◆ Given records ◆
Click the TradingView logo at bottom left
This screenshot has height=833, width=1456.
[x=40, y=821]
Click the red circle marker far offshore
--
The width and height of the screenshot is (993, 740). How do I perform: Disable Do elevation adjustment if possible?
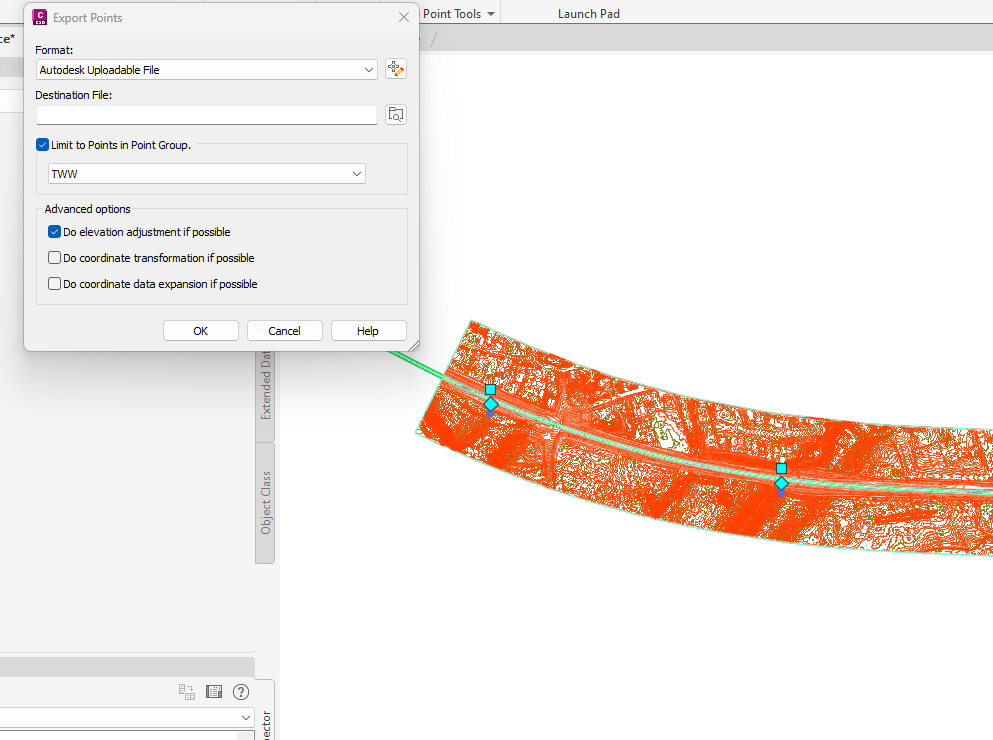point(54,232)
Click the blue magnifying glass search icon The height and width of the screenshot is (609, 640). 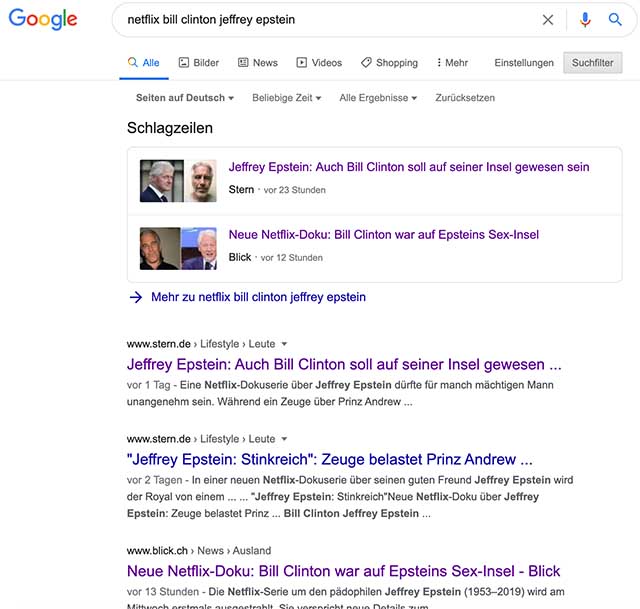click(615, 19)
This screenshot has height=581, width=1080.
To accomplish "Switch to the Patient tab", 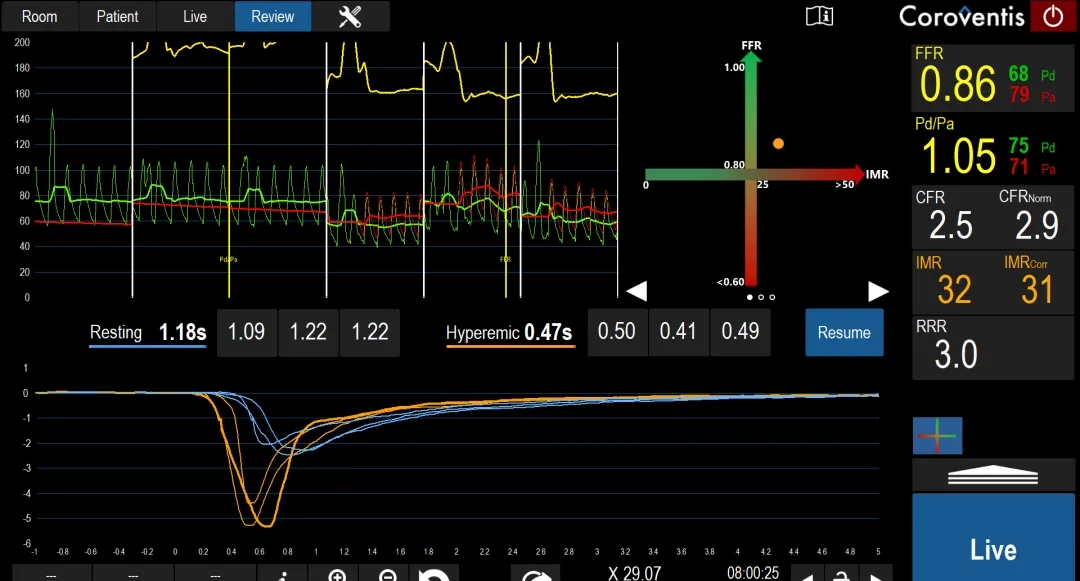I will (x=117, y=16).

◆ Task objective ◆
In the entries above, the lines between the one holding "Click the TradingView logo at bottom left" and the one holding "Click the red circle marker far offshore", inclusive, are to be printed exactly as written, and those alone.

◆ Written response ◆
Click the TradingView logo at bottom left
This screenshot has height=833, width=1456.
[x=40, y=821]
Click the red circle marker far offshore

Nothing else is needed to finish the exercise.